ACTION ITEM: Copy each record exactly and skip its pictures.

RECORD SET:

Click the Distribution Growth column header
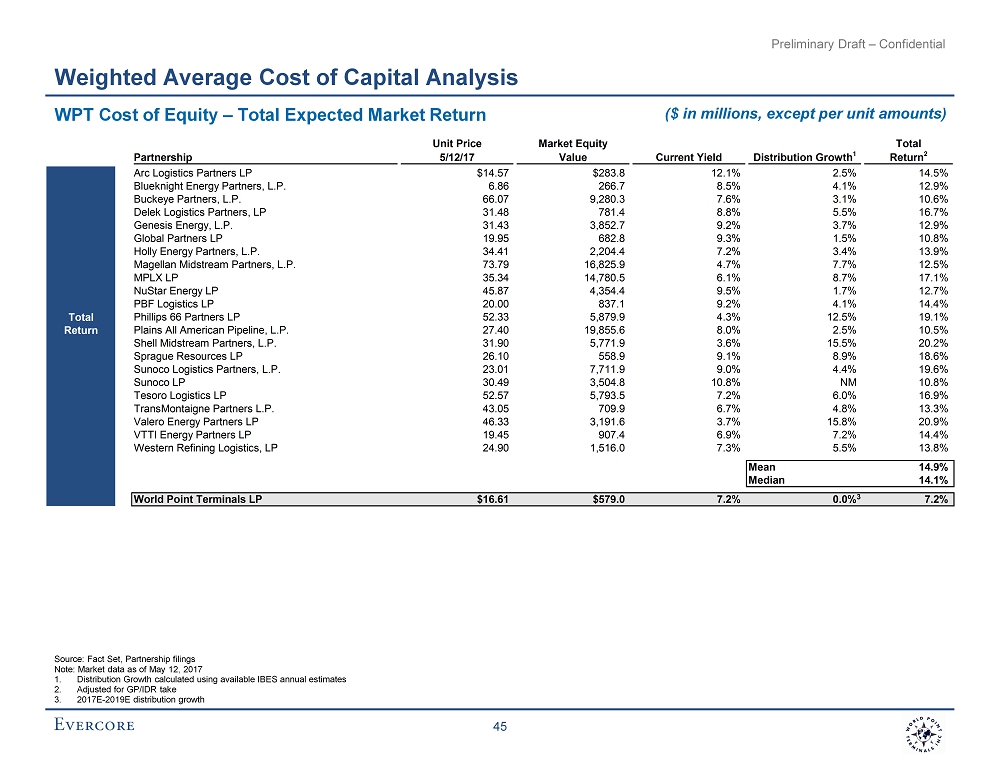 pyautogui.click(x=805, y=156)
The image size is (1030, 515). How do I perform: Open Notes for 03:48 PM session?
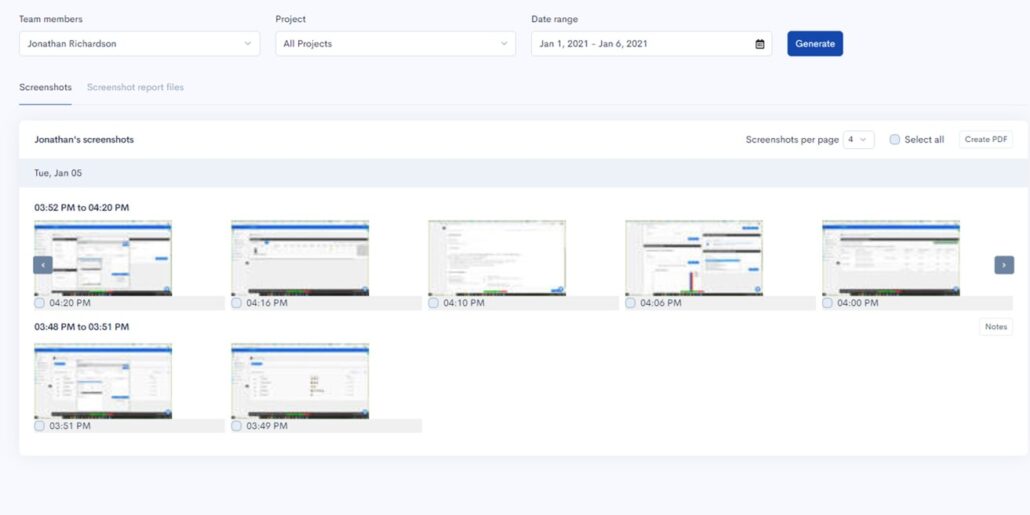click(x=995, y=327)
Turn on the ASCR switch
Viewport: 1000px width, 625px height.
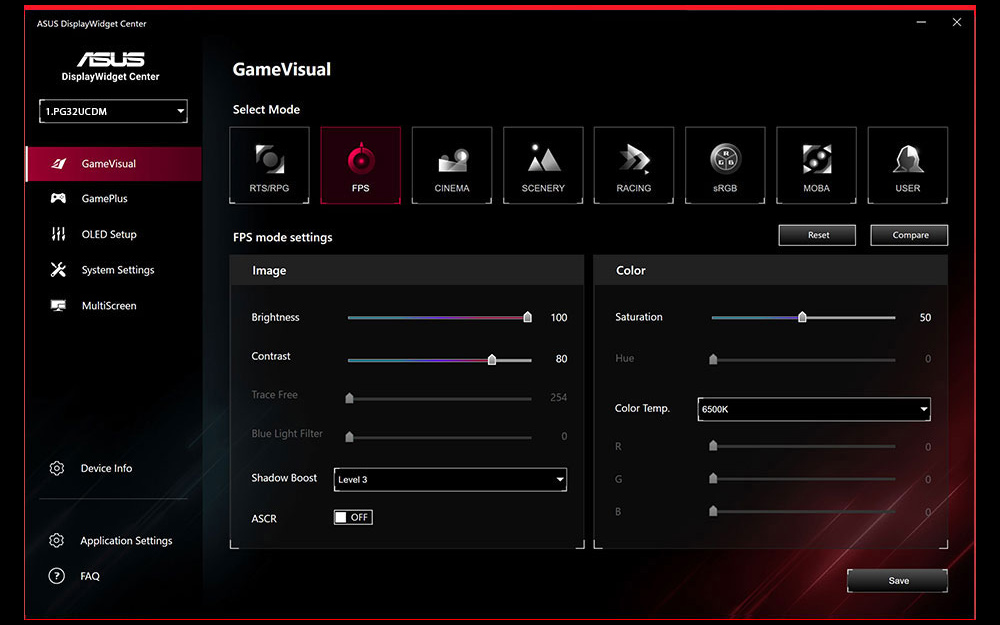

RESULT OF THE EXERCISE:
Click the Distribution Growth column header
 pyautogui.click(x=805, y=156)
The image size is (1030, 515). How do I perform: Open Notes for 03:48 PM session?
click(x=995, y=327)
Turn on the ASCR switch
Viewport: 1000px width, 625px height.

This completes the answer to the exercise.